Voltou do banheiro pensando se as mulheres têm o mesmo prazer que os homens ao mijarem após várias cervejas. No caminho para a mesa, esbarrou numa morena linda, daquelas que andam de calça apertadíssima e quando sentam deixam à mostra o que chamam de 'cofrinho'. Para ir da idéia sobre o prazer de urinar ao prazer do sexo não foi preciso chegar à mesa. Pensava: "faz até sentido apelidar de cofrinho, já que se o que realmente interessa estivesse à vista, eu seria o primeiro a pegar e levar pra casa.
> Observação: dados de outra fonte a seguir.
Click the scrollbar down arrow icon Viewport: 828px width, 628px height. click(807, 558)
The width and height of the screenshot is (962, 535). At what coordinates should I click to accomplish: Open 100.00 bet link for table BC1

Mas precisava guardar tanto e por tanto tempo?". Riu da própria piada - uma menina lá do outro lado viu e pensou: "tá bêbado" - e foi sentar-se à mesa de sempre, no bar de sempre, ao lado do companheiro de bar de sempre onde sempre falavam sobre variadas mulheres.
- Ah, meu caro! - deu um longo gole na cerveja e continuou - Se eu tivesse dinheiro faria uma casa com um jardim enorme, cheio de girassóis, e arranjaria uma menina daquela pra ficar andando por ele pelada.
- E você ia ficar só olhando?
- Bom, pelo menos de vez em quando... não é possível comê-la 24h por dia, temos que confessar. Aliás, era sobre isso que vinha pensando quando voltava do banheiro: se as mulheres têm o mesmo prazer que nós ao fazer sexo, por que regulam tanto? Se eu fosse mulher, jamais voltaria pra casa sozinha.
- Ah, sei lá... tem essa coisa de segurança para os filhos, a questão do 'instinto materno'.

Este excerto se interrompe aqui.